Plaintiff also contends that Misonix waived any applicable privilege by: (i) failing to list various documents on its privilege log; (ii) disclosing materials pertaining to its investigation to third parties; and (iii) "expressly putting the investigation conducted by Misonix and Morgan Lewis into issue via its prior court filings . . . as well as its letter to the NASDAQ. See Pl.'s Mem. at 7-12 (internal citations omitted).
In support of its initial waiver argument, Cicel asserts that Misonix's privilege log fails to list "letters, memoranda, notes, reports, resolutions, transcripts, information Misonix admittedly disclosed to the SEC or DOJ, or other kinds of documents . . . [that] plainly should exist[.] . . ." Pl.'s Mem. at 7. Plaintiff contends that Defendant's "failure to list such documents on its privilege log and its service of a misleading, incomplete privilege log should result in a waiver of all investigatory documents not listed on its privilege log." Id.
As discussed above, "the unjustified failure to list privileged documents on the required log of withheld documents in a timely and proper manner operates as a waiver of any applicable privilege." FG Hemisphere, 2005 WL 545218, at *6 (citations omitted).
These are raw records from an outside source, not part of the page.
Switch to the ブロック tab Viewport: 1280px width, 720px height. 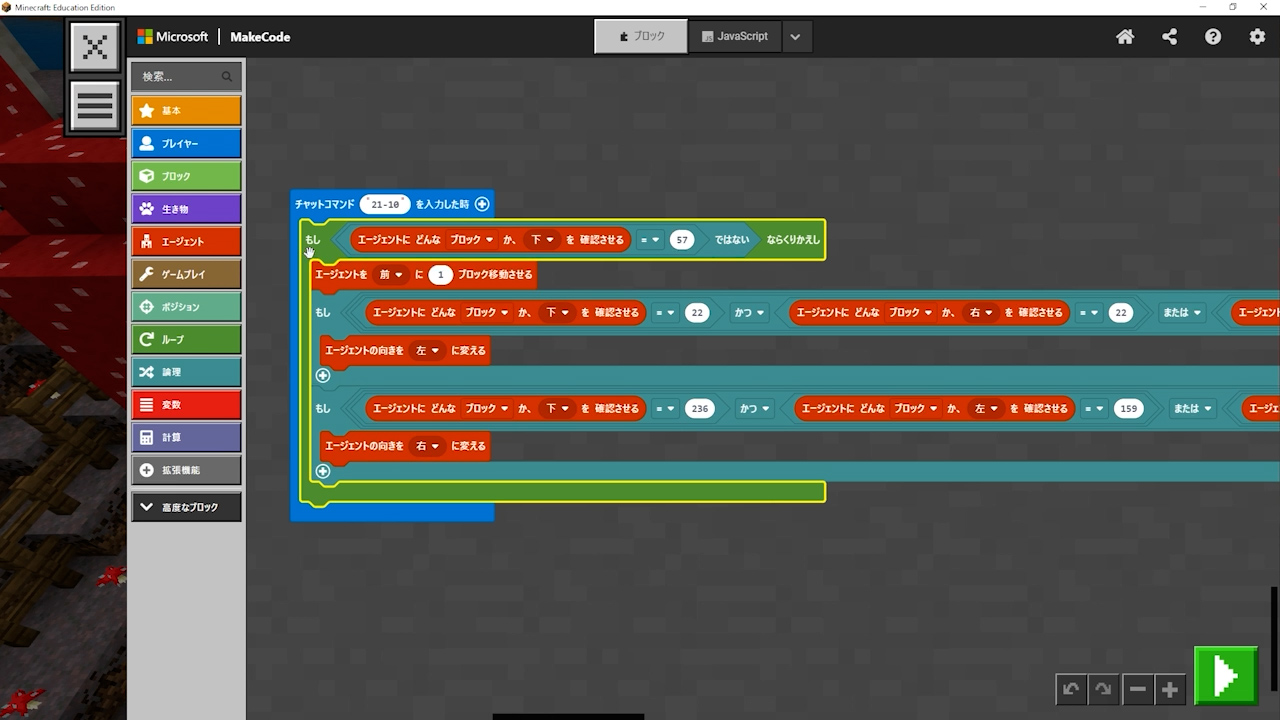[x=641, y=37]
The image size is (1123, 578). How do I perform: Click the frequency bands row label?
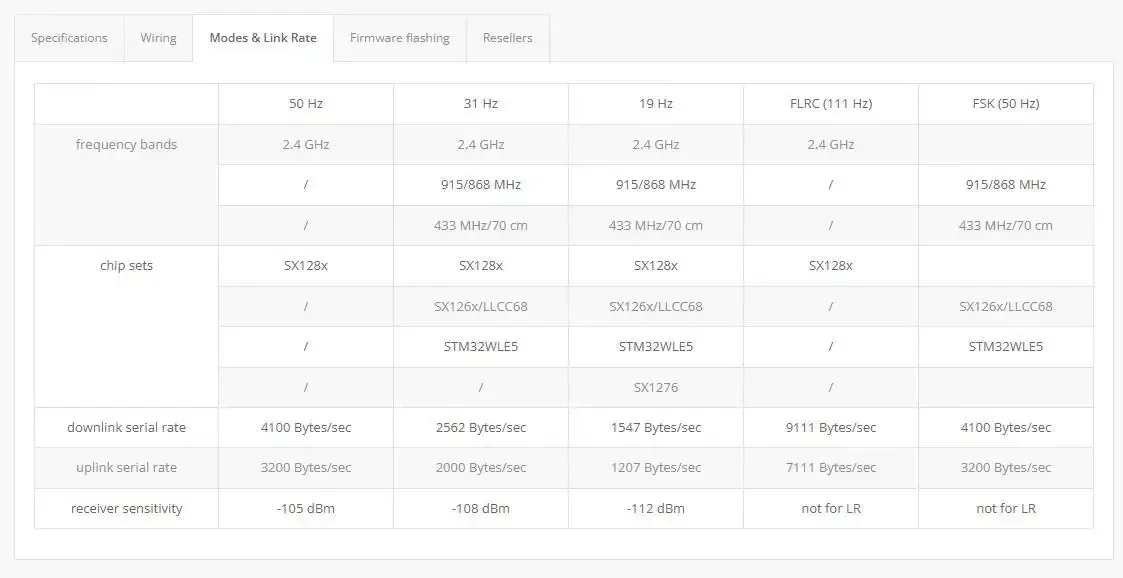(x=127, y=145)
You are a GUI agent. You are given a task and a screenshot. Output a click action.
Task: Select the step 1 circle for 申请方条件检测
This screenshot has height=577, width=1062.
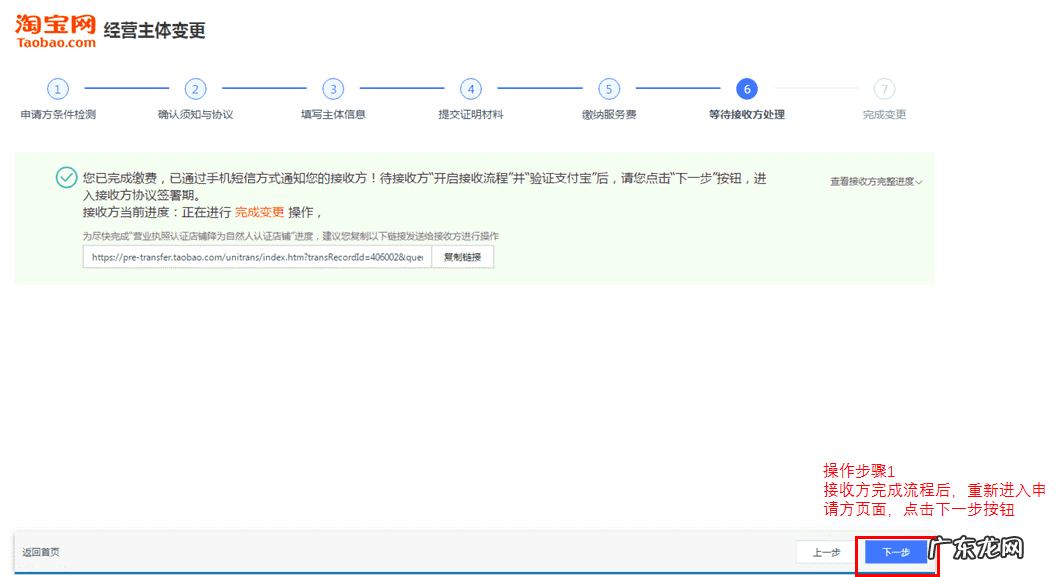[57, 89]
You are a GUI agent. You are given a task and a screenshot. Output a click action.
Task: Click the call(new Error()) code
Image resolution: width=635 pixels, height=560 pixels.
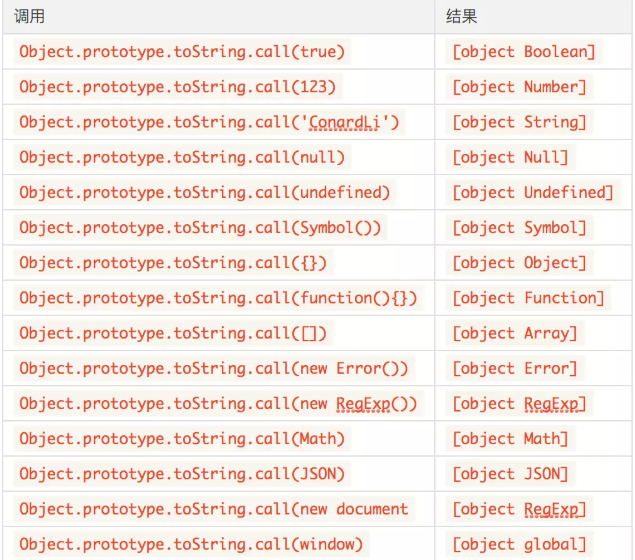point(214,369)
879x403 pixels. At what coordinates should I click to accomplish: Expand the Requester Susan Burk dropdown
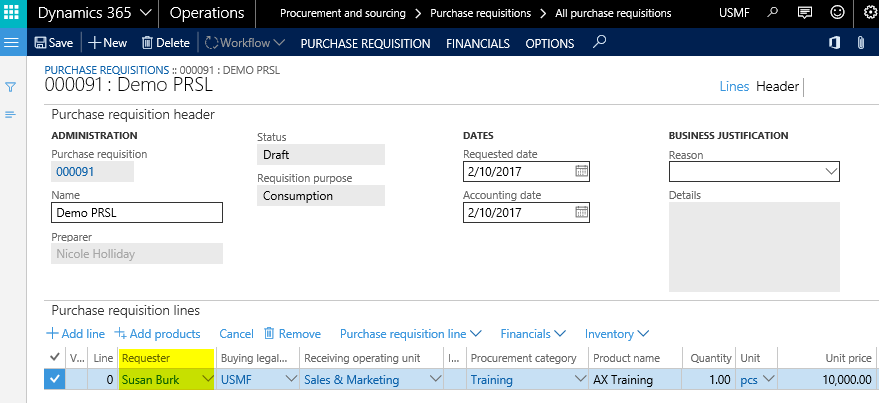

Here, Defendant has included only emails on its privilege log. See generally Priv. Log. Further, Misonix maintains—though not by sworn statement—that it "does not possess the documents that Cicel is requesting." Def.'s Opp. at 17. This contention is also bolstered by Stolley's assertion that the investigatory materials generated by Morgan Lewis, "unless they were in an email, have not been shared with Misonix, any government agency, or any other third party." Stolley Decl. ¶ 8. Although Defendant's statements may be true in a literal sense, its position on this point is undermined by the notion that "documents held by outside counsel are in the possession, custody, and control of their clients." Johnson v. Riverhead Cent. Sch. Dist., No. 14-cv-7130, 2016 WL 4507002, at *6 (E.D.N.Y. Aug. 26, 2016); see also Fed. R. Civ. P. 34(a)(1) (permitting parties to serve discovery requests for "items in the responding party's possession, custody, or control" and providing that "control of documents does not require legal ownership or physical possession . . ."); Am. Broad. Companies, Inc. v. Aereo, Inc., No. 12-cv-1540, 2013 WL 139560, at *1 (S.D.N.Y. Jan. 11, 2013) (collecting cases). Therefore, this Court deems Morgan Lewis's investigatory materials within Misonix's "control," as that term is defined in Fed. R. Civ. P. 34(a)(1).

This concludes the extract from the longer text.